Two of the new poets whose work I’ve similarly liked in little magazines of late, Thom Donovan & Richard Deming, have both turned out later to be students at Buffalo, so I noted that, whatever else he might be, Vassilakis is not that. & then I thought of how it might be for people like Vassilakis, Mangold or Laynie Browne out there in Seattle, and of all the people around the United States – I simply don’t have the information needed to make any assessments of what it might be like in, say, Canada, Australia or Ireland – who make poetry far from the major urban centers associated with the craft, principally New York & San Francisco in the U.S.


The third thing that made me think of this was a web site, a blog actually, Paper Bent, by a young writer who is using the internet to create her own scene as far in the United States as one could imagine from either the Bowery Poetry Club in New York or Small Press Traffic in San Francisco. Lola Ailina Laranang is a 28-year-old mother of five, a native of Hawaii living now in Louisiana, whose partner is a logistics engineer on oil rigs out in the Gulf of Mexico. As rough as the pieces on the site seem –you have to hunt a bit to find them too – the energy & optimism of this woman are stunning.

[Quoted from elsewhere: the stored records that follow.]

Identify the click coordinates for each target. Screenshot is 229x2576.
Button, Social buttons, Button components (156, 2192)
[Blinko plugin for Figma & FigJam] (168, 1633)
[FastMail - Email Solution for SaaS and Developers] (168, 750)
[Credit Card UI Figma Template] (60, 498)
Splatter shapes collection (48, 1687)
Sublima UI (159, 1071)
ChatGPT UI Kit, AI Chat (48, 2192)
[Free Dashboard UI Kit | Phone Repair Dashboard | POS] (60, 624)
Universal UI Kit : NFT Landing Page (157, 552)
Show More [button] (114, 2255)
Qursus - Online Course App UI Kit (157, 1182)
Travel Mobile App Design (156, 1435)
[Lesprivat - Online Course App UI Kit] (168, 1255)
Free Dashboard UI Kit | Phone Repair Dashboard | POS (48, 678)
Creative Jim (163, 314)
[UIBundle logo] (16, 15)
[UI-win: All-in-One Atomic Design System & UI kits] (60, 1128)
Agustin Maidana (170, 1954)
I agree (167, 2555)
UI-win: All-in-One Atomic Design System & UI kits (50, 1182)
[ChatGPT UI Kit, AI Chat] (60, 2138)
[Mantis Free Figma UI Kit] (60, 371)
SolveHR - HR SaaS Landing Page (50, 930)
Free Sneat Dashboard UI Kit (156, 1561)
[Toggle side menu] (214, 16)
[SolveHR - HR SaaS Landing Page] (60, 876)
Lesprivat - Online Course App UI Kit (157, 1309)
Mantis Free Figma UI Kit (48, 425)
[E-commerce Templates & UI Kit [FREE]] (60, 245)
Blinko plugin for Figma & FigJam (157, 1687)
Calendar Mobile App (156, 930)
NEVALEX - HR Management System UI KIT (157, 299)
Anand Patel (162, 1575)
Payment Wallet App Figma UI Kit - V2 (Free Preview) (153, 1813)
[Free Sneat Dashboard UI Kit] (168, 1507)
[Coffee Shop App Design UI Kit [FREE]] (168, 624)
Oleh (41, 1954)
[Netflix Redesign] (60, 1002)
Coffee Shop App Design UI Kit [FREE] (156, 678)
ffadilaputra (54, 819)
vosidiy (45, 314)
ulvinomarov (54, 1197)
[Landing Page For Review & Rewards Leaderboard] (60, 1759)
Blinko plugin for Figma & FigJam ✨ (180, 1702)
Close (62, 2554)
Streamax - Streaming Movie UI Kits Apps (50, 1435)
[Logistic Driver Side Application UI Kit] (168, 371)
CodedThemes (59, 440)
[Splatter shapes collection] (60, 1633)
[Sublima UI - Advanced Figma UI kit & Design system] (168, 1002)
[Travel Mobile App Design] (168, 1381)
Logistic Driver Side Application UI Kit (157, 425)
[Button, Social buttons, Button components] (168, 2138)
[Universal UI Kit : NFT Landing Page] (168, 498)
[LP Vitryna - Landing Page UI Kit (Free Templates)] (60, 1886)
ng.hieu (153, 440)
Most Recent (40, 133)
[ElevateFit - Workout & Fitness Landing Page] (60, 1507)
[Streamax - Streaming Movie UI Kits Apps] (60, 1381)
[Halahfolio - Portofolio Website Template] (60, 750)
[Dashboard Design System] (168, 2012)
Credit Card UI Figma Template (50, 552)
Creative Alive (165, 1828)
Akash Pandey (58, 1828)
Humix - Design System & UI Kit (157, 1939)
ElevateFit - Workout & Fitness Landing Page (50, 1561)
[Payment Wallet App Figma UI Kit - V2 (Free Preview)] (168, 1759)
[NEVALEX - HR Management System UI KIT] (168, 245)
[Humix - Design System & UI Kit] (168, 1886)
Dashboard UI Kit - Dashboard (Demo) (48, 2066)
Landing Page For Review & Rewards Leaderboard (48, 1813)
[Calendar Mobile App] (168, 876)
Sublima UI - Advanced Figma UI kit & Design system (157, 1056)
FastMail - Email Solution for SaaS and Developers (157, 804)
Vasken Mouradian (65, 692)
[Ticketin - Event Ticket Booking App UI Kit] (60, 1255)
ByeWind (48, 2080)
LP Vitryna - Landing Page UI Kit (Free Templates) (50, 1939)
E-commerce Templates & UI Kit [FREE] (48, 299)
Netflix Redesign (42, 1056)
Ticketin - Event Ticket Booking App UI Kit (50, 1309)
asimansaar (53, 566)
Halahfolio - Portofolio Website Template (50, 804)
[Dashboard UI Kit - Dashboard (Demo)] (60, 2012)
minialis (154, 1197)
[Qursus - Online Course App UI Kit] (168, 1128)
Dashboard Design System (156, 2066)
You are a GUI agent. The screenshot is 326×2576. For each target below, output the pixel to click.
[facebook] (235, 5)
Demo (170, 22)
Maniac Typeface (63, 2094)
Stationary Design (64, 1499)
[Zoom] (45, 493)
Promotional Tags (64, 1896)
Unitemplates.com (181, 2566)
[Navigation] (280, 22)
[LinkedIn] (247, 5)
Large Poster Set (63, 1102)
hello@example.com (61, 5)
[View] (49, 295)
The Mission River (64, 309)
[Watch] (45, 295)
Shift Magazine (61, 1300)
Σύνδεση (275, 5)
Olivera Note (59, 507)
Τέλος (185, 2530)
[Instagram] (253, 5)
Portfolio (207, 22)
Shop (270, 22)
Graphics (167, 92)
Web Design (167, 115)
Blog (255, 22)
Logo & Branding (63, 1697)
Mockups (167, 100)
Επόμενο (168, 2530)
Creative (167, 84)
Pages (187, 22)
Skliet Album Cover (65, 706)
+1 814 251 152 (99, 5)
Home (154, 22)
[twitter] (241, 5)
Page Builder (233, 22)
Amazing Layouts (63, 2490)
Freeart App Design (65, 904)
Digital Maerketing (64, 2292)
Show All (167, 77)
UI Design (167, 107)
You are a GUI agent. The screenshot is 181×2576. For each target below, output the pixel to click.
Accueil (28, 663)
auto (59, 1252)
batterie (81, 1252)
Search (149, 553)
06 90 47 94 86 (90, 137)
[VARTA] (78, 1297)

Virtually everywhere I’ve traveled as a poet, I’ve found other writers doing good work, supporting other writers in their community, helping to create whatever local scene might be possible in a circumstance of scare resources. Over the years I’ve come across people such as D.F. Brown in Houston or the team of Chris & George Tysh, Glenn Mannisto & Kofi Natambu in the Detroit of the 1980s, Charles Alexander in Tucson, or Alicia Askenase in Camden, New Jersey, all of whom inspire me for the work they’ve done & do for poetry. Some of these writers – Alexander & Askenase would be examples – also publish more widely & have what I imagine to some degree must be dual lives as writers – one local, the other national or even international in scope. 


A poet such as Gil Ott is appreciated widely for both his poetry & fiction. In addition to his own writing, his publication of such poets as Harryette Mullen & Linh Dinh has significantly expanded the range of what is possible for the post-avant landscape. But I think that it’s only in Philadelphia that a person can get a sense of the full range & power of Ott’s influence on his peers. He is easily the most significant poetry institution in the community & has been for a very long time. In nearly eight years here, I never have met a poet who didn’t acknowledge Ott’s impact on their work. Me included.


Like the poet-teachers who find themselves as beacons of light in out-of-the-way small colleges, these people are the very heart of writing. Poetry literally could not survive without them. The genre would very quickly dissolve into a phenomenon of a handful of cities & from there would shrink into some kind of bizarre antiquarian behavior, the very thing that it is sometimes caricatured as by non-poets. The reality is that every last one of us is a local poet first & whatever else we might be as writers only after. Some of these people are responsible for local institutions, a reading series or small press, but in many instances they simply function as an example & by way of the verbal encouragement they offer to others.


When I was in Russia in 1989, the painter Ostap Dragomoschenko gave me a parting gift of an old Soviet medal that read, in Russian, Hero Worker. I was to keep it for a month, Ostap told me, then to pass it on to somebody whose efforts in some field inspired me, with these same instructions to pass it forward another month hence. I gave the medal to Michael Rosenthal, the senior member of the Modern Times Bookstore collective in San Francisco, who has managed to keep the vision of a politically progressive bookstore alive in a city that is surprisingly inhospitable to good bookshops*, who in turn passed it on to someone else (I forget who) with the same instructions. I’d like to imagine that, 14 years later, that medal is still circulating. I would love to award each of these poets just such medals for their efforts.







* Yes, I’m sure it’s worse in your town than in SF, but that doesn’t make San Francisco good.